§ Work item
The required output is the exact run of lines below that opens at the line with "Given: Click the 33¾ waist value for XL" and closes at the line with "The width and height of the screenshot is (1388, 790).".

§ Data under study
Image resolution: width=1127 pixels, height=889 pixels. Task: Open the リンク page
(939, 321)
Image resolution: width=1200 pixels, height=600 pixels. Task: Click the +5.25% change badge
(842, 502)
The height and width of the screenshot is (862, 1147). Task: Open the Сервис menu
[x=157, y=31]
...
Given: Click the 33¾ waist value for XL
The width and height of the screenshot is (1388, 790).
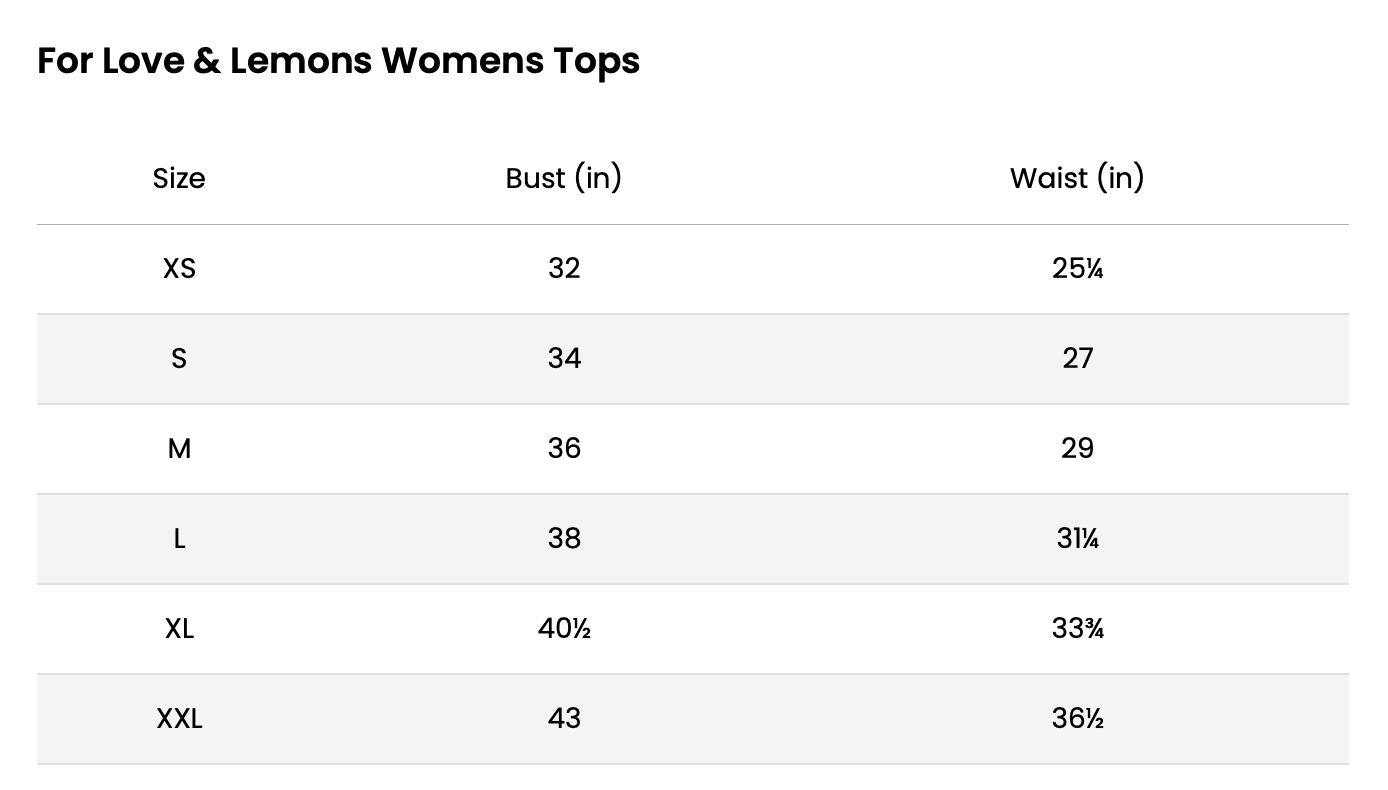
...
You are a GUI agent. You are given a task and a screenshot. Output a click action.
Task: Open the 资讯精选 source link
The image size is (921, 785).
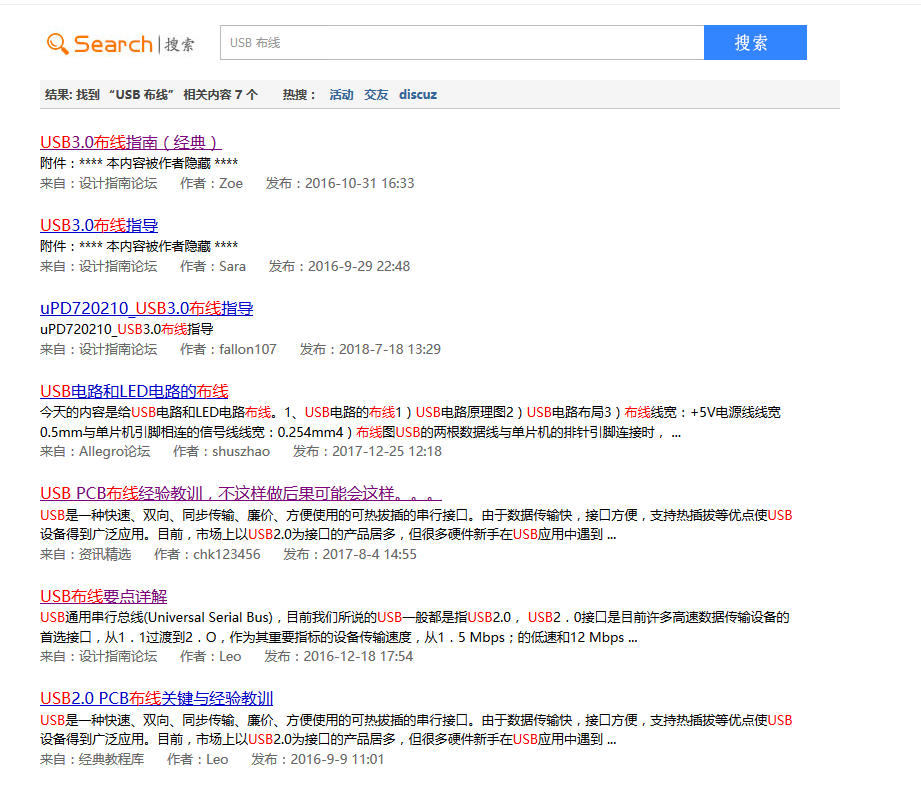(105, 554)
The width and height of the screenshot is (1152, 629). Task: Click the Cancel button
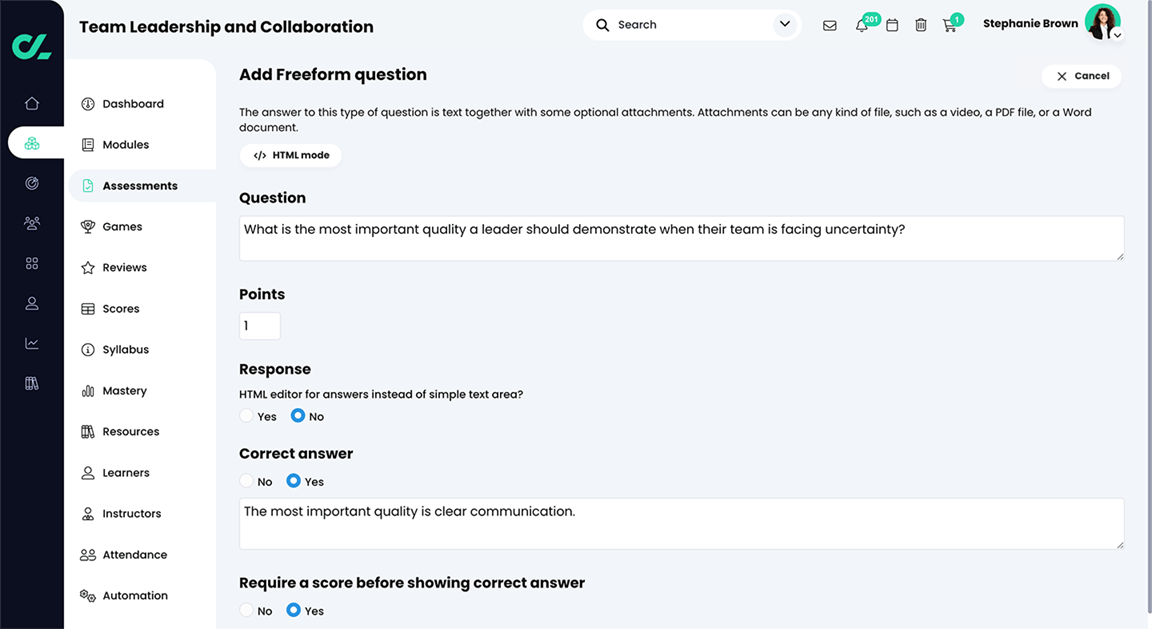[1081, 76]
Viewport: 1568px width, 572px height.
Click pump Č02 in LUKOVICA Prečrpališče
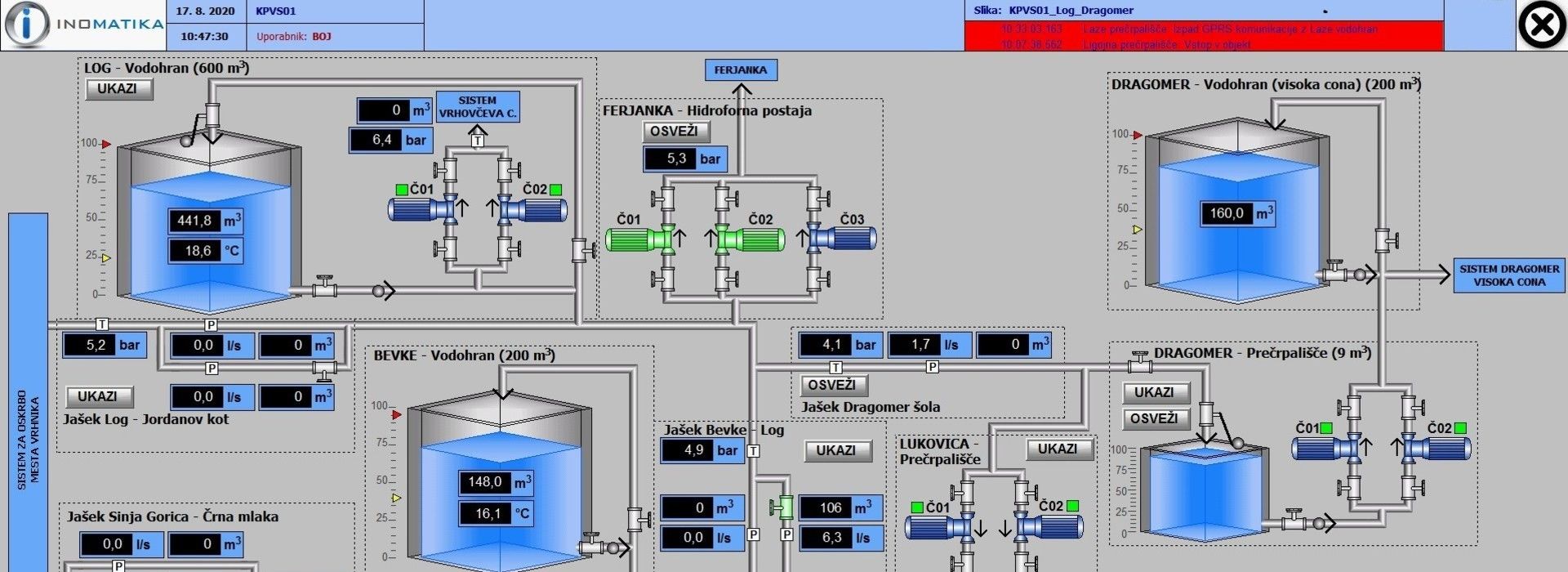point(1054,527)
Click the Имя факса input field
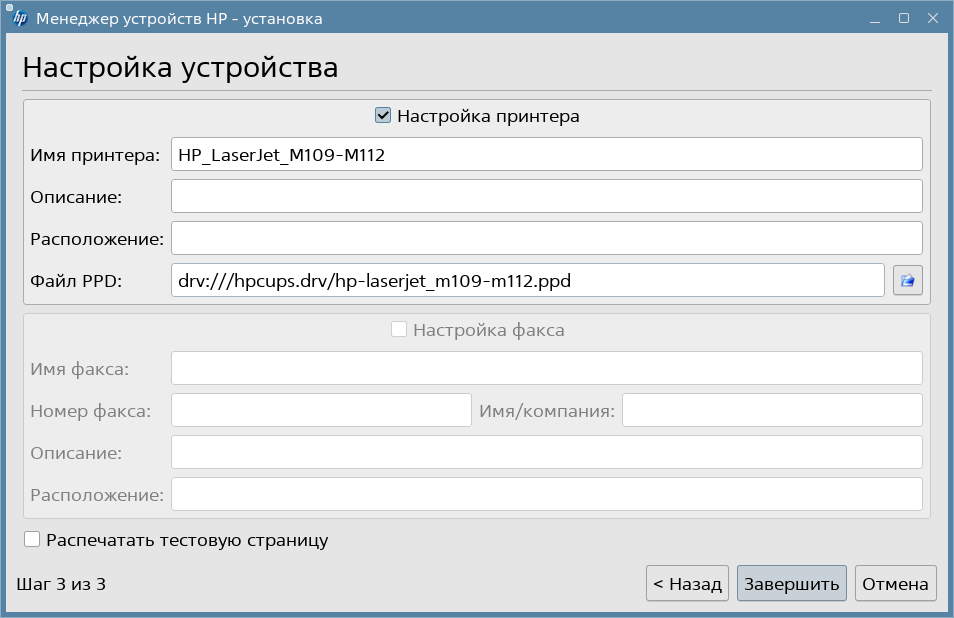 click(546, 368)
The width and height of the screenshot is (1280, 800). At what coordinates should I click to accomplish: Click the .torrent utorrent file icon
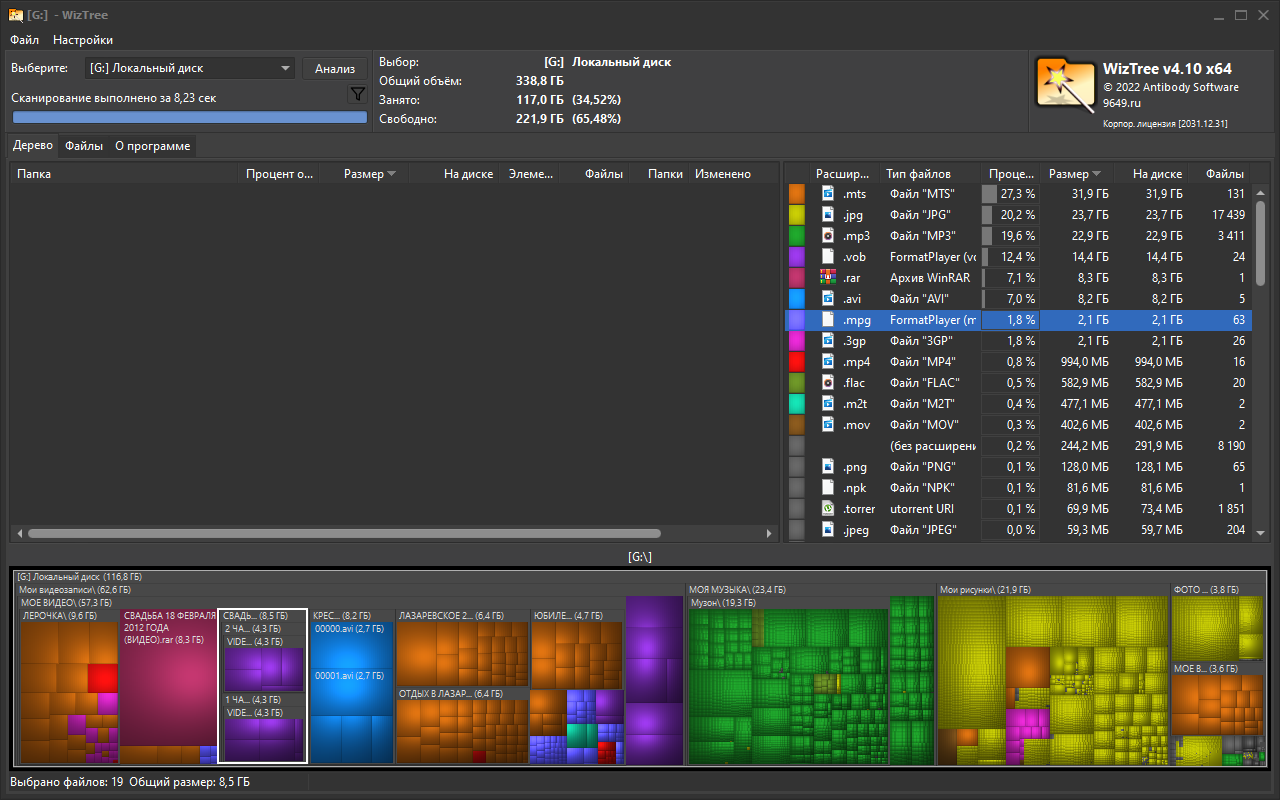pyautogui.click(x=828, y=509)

§ Reply to the task
Given: Click the 33¾ waist value for XL
The width and height of the screenshot is (1388, 790).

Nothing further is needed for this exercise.